A bibliografia sobre Germano Facetti é escassa: o seu mais importante testemunho sobre design editorial data de 1967, um texto publicado na revista Dot Zero (“Paperbacks as a mass medium”, republicado no volume Penguin by Designers da Penguin Collectors Society (Facetti estava já demasiado doente para comparecer em Londres e juntar-se aos seus antigos colegas da Penguin no museu V&A, pelo que a edição desse volume recorreu à republicação do texto e não à transcrição de uma palestra); há um célebre texto seu sobre Robert Massin publicado na Typographica de Herbert Spencer (e republicado na antologia facsimilada The Liberated Page do mesmo Spencer); um livro a meias com Alan Fletcher já esgotado e fora do mercado (Identity Kits, publicado pela Studio Vista em 1971); mas o mais acessível continua a estar no livro de Phil Baines sobre a Penguin (Penguin by Design), onde os dez anos cruciais do trabalho de Facetti são meticulosamente analisados.
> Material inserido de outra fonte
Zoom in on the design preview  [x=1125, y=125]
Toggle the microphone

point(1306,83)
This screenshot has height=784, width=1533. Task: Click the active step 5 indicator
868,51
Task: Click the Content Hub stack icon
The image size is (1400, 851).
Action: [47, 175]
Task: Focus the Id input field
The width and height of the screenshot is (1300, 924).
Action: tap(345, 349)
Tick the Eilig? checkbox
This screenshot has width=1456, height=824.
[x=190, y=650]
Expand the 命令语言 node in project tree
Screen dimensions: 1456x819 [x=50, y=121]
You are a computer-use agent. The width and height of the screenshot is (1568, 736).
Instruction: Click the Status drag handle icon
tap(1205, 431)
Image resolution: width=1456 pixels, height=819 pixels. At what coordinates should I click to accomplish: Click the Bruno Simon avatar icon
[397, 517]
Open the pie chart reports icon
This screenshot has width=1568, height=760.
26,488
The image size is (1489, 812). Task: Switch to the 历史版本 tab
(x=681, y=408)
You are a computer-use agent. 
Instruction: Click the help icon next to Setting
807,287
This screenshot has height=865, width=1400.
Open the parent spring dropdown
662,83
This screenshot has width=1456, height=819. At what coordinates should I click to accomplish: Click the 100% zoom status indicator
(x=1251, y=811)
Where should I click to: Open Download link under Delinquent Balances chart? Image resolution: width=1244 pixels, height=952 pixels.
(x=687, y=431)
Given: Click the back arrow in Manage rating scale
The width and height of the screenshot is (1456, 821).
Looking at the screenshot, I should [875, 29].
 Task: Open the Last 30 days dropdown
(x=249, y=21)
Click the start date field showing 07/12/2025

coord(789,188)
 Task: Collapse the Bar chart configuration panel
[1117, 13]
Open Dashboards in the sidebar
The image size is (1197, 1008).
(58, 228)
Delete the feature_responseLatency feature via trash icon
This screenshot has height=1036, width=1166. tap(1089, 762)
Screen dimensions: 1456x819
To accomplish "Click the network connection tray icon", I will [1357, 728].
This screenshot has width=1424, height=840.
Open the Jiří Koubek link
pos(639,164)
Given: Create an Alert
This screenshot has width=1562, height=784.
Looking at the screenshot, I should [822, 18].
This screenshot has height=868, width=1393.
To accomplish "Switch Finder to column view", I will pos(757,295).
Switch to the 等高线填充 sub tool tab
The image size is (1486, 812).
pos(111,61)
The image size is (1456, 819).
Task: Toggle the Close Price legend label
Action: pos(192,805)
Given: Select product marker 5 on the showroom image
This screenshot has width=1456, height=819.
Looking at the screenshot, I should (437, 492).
Falta, como é claríssimo, uma monografia que traga nova luz ao trabalho gráfico e à herança cultural deste verdadeiro Zelig da cultura visual europeia do pós-guerra. Afinal de contas, tal como o jovem Facetti escreveu de si próprio aos seus pais num documento que tornava oficial a sua libertação do lager em 1944, a sua marca parece-me estar ainda muito viva.